To do
Please find all lines containing "dimensions" in the listing below and copy them.

[Extracted information Boundary: Start]

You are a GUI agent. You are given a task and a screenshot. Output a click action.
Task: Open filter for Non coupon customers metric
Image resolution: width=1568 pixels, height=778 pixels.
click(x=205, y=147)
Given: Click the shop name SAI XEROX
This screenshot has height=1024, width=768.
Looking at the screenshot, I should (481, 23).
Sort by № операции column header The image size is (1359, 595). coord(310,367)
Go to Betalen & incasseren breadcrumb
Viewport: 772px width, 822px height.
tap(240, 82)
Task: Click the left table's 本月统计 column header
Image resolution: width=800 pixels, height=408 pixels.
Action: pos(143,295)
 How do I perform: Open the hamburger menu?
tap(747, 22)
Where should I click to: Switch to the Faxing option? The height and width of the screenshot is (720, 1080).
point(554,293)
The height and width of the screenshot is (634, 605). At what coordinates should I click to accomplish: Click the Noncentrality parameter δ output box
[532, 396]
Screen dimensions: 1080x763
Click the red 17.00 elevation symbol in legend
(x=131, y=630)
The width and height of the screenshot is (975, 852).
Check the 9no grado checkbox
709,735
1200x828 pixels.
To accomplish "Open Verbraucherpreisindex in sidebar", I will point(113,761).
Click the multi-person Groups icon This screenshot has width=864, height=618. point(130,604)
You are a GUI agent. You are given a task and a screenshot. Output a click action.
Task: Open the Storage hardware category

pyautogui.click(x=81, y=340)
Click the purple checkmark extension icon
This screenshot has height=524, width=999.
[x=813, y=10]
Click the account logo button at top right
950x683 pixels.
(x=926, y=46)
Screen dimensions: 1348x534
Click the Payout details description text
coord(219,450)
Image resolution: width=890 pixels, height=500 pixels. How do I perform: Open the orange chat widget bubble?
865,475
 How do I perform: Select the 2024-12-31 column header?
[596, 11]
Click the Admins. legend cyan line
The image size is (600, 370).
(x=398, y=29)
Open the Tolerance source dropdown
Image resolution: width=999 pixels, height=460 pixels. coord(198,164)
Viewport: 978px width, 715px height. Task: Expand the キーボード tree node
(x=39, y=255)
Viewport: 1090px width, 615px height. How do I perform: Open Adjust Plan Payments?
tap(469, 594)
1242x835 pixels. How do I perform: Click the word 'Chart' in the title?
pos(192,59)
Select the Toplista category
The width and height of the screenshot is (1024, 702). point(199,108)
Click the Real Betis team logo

[Extracted information Boundary: End]

Result
Screen dimensions: 1080x763
Screen dimensions: 1348x534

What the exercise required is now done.